Hamilton’s plan to promote youth involvement in the city

By: Greg Loerts, Student Senate President

        The Hamilton Youth Strategy is proving that Hamilton is investing in its future, and is an incredible way to get youth organizations involved in Hamilton. So, what is this plan? The short answer is that it’ s going to get youth organizations targeted for 14-29-year-olds collaborating city-wide to truly make Hamilton a truly youth friendly city. Jesse Williamson, the project manager for the Hamilton Youth Strategy, had the long answer:

       “The hope is to create a collaborative plan for the next five years,” Williamson says, talking about how good Hamilton already is at caring for its youth, and how there are a lot of great organizations doing great work throughout the city.“[There is] a lot of great collaboration going on, but it’s happening in pockets and silos around specific fields.” Williamson hopes that this initiative helps groups coordinate and target neglected areas of Hamilton, and the City of Hamilton is all for making this plan work.

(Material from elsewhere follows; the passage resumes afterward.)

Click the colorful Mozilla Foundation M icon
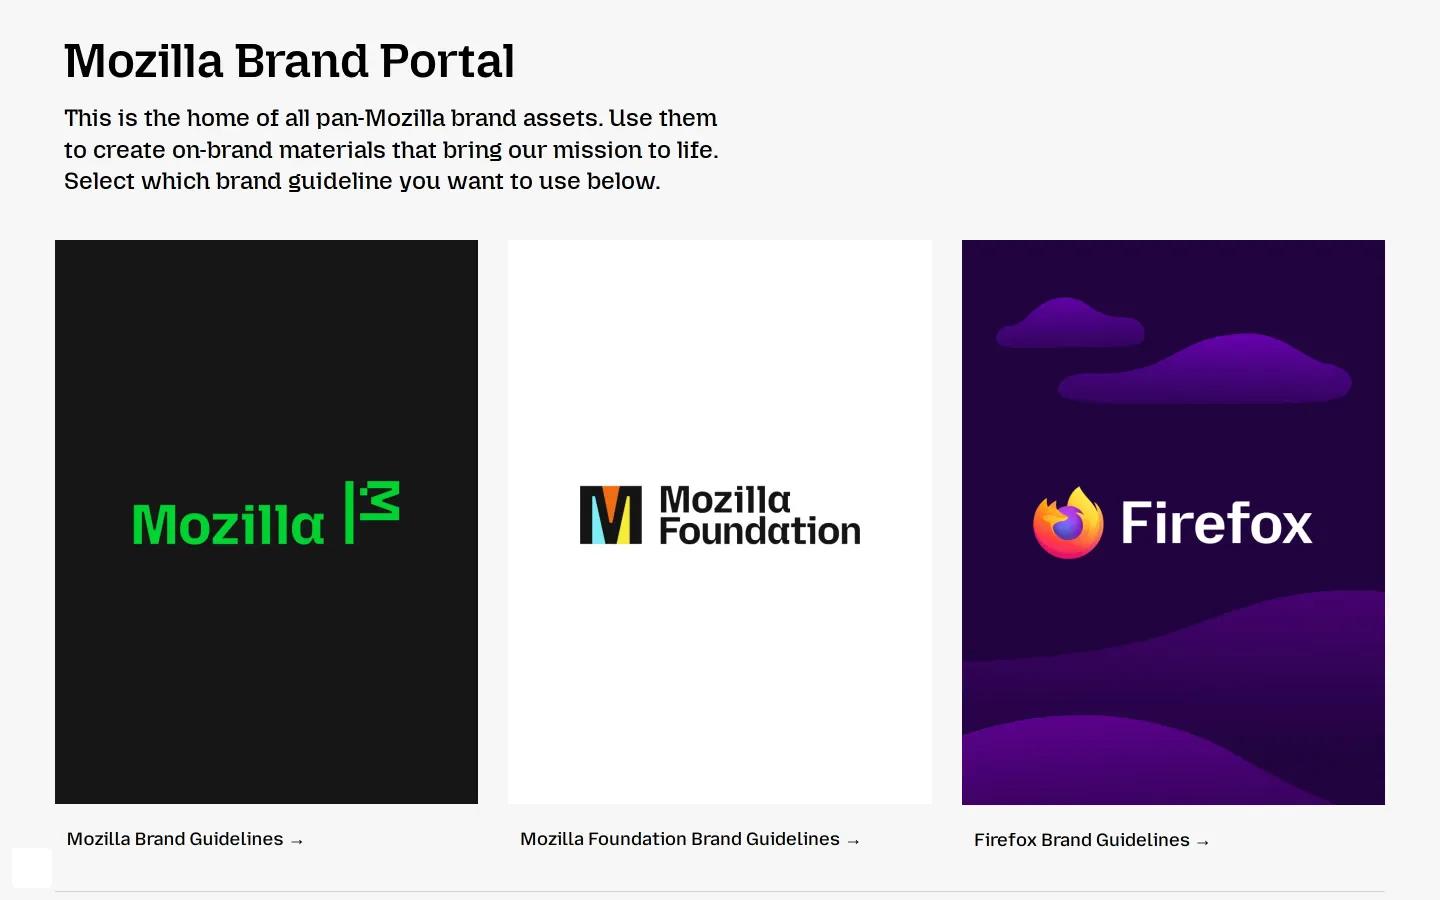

       The project sounds interesting, but the scale that the Hamilton Youth Strategy is trying to reach is staggering. According to Williamson, 103 unique organizations around the city have been contacted, with 82 of those already committing to be a part of this and providing data and input on the improvements Hamilton can make to its youth-centric vision.

      Redeemer University has been invited to play a part in this as well, although that part is still to be decided. Early 2018, Jesse Williamson met with student representatives from Redeemer’s Student Senate to discuss if Redeemer would want to get involved. Student Senate was all for it. Redeemer has partnered with the City of Hamilton to help in the planning phase basically figuring out the areas of Hamilton that need some additional care and Redeemer is continuing to be involved with this project to help make Hamilton a better place.

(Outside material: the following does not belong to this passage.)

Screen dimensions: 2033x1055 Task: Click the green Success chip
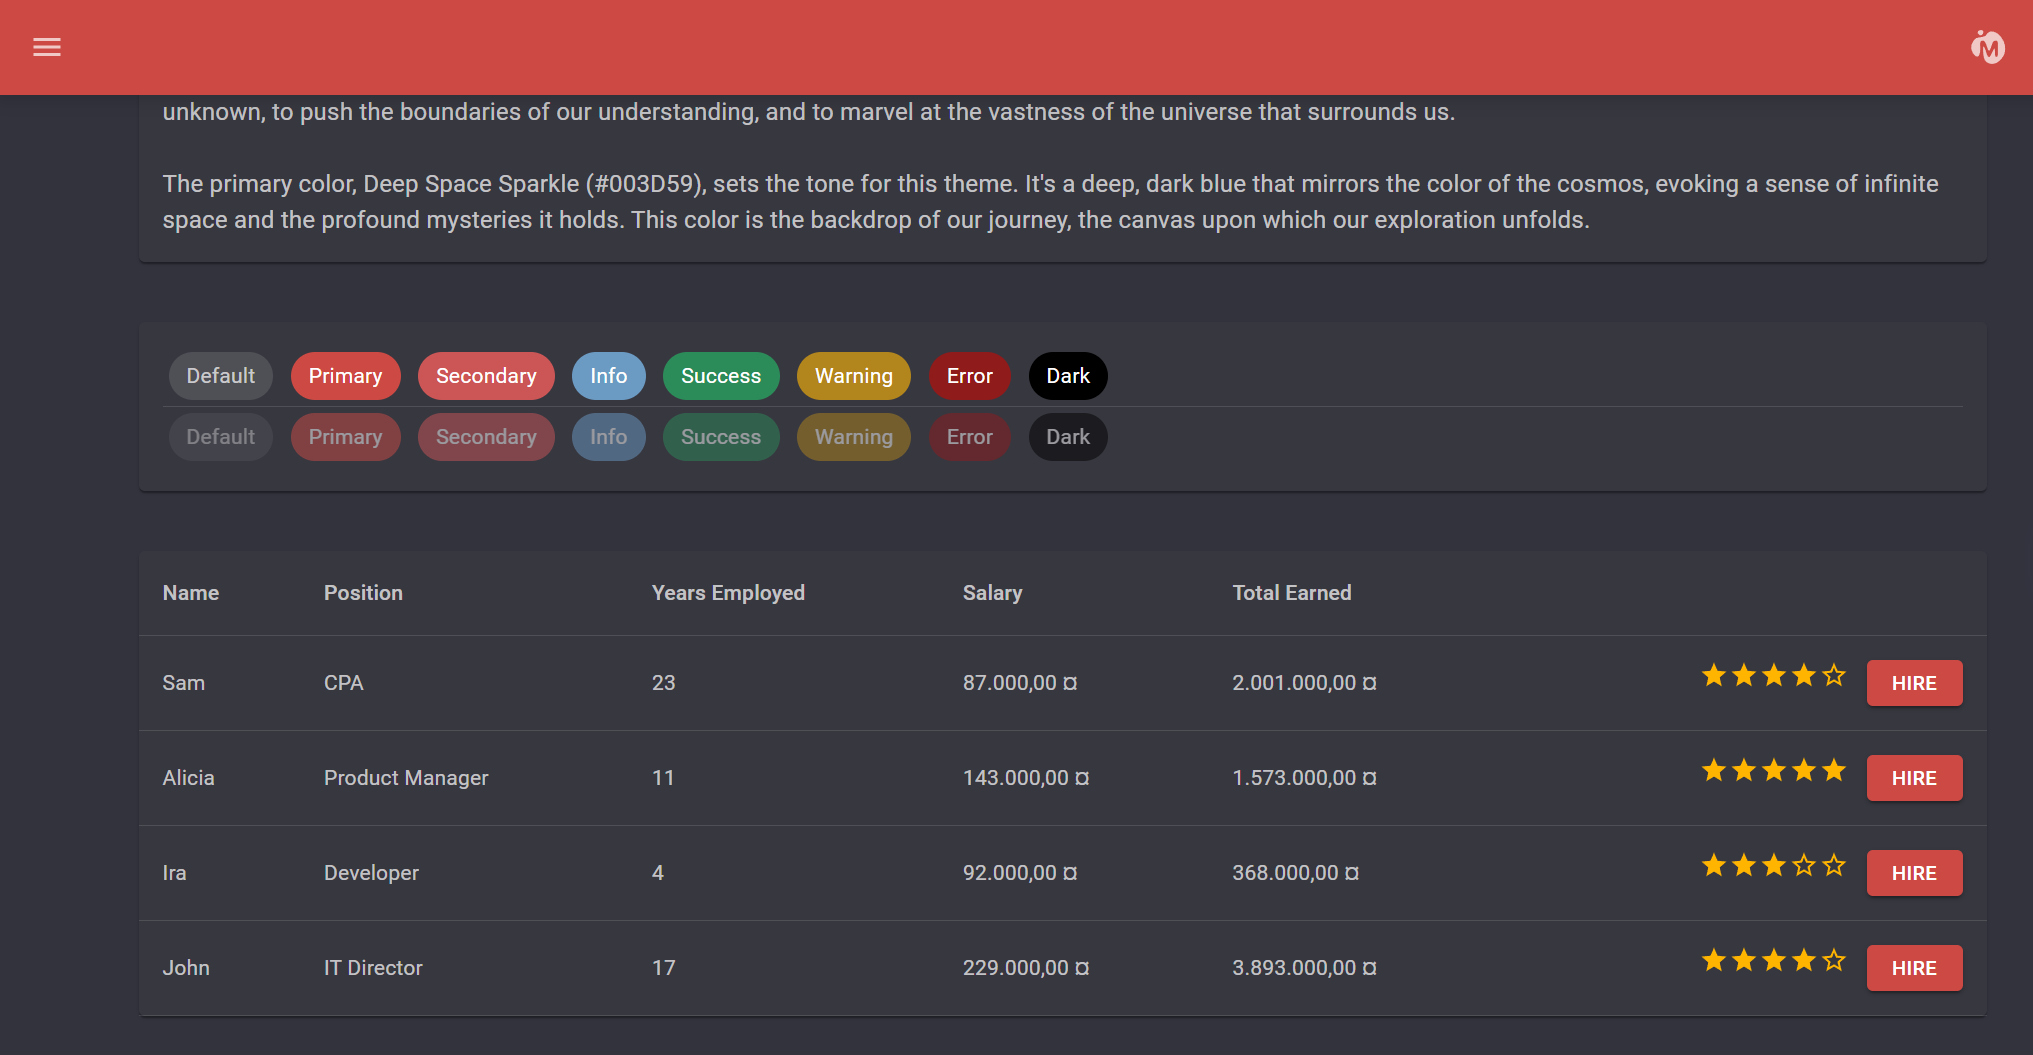pos(720,376)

      The Hamilton Youth strategy isn’t something run by adults, either. Williamson has had a focus on a “from youth, for youth” mentality. “Adults and youth should share decision making,” he says. “ This youth strategy is going to be the voice of young people in the city.” This isn’t meant to be some sort of top-down bureaucratic initiative; rather, it’s a way for youth in Hamilton to get involved in making their city better. Williamson wants youth to be a part of the process. “We’re all ears. We’re listening loud and clear. We want to understand what your struggles are so we can better equip you.”

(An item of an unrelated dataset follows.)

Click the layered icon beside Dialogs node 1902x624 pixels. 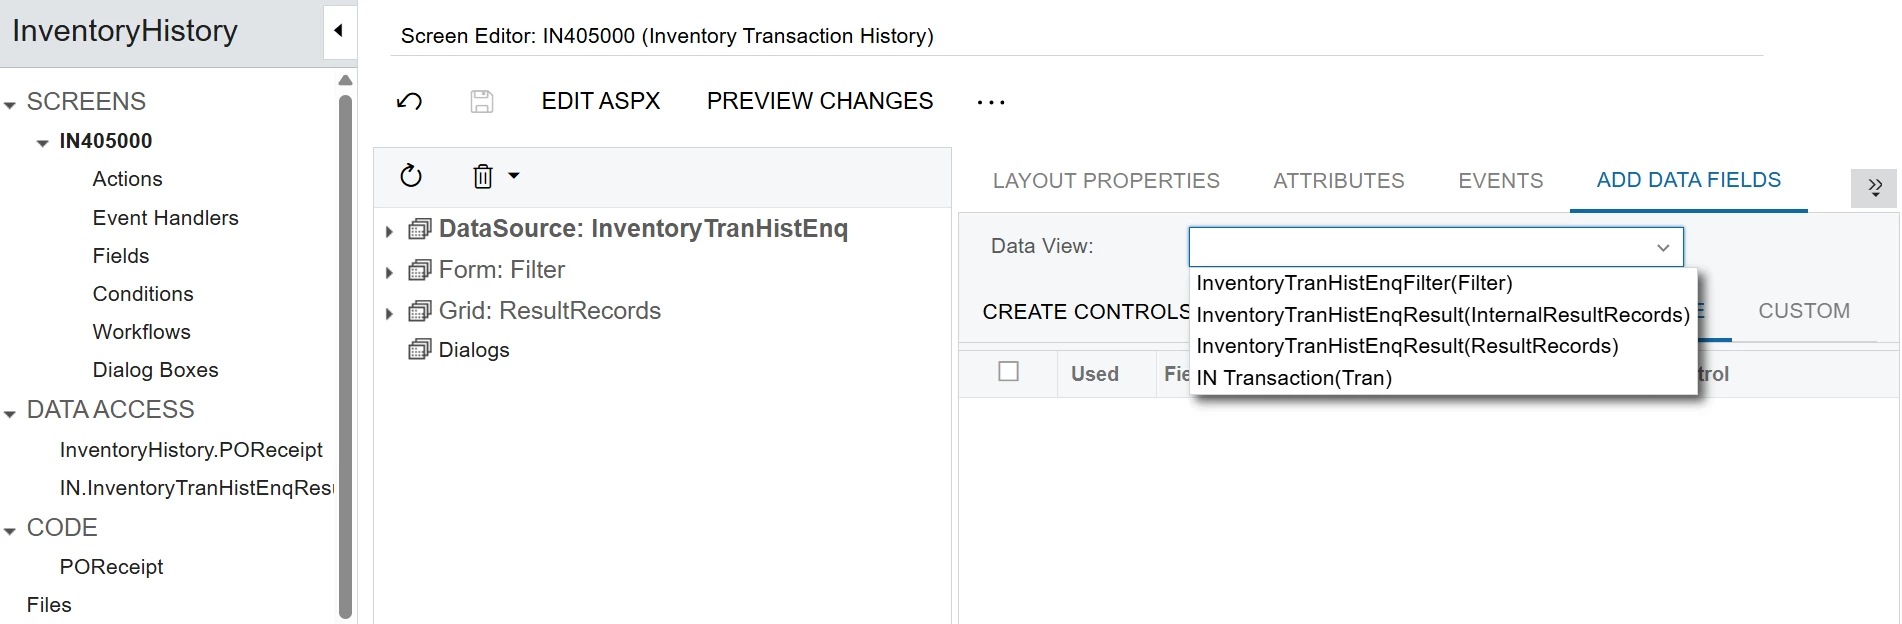tap(417, 349)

    Redeemer’s Student Senate, on top of partnering and keeping in touch with the Hamilton Youth Strategy, has also sent a representative to the planning committee; Alyssa Zilney, a fourth-year international development major. Zilney had nothing but good things to say about the committee’s meeting, and she especially loved the openness and effort to gather all elements of the Youth Community in Hamilton. The opportunity to promote the Christian voice within Hamilton, especially to youth, is one that’s too good to pass up.

     A big part of what the Hamilton Strategic Youth Initiative is trying to do centers around recognizing and encouraging the multicultural and diverse nature of Hamilton. “The coolest part for me was how many different perspectives there were,” says Zilney. From Muslim groups to McMaster and Mohawk representatives, to the youth coordinator for the YMCA, the range of people in the meeting was huge, all with one goal: to connect with youth, and to better Hamilton.

   So, how can students be involved? The Hamilton Youth Strategy’s website launched recently, where you can find a bunch of cool opportunities to share and get involved. Right now,students can fill out a survey – it’s a small little questionnaire which really gives Hamilton youth a voice in this process. Redeemer Student Senate will start posting cool and exciting opportunities for students to get involved. Get involved; young or old, everyone can help make Hamilton the youth-friendly capital of Canada.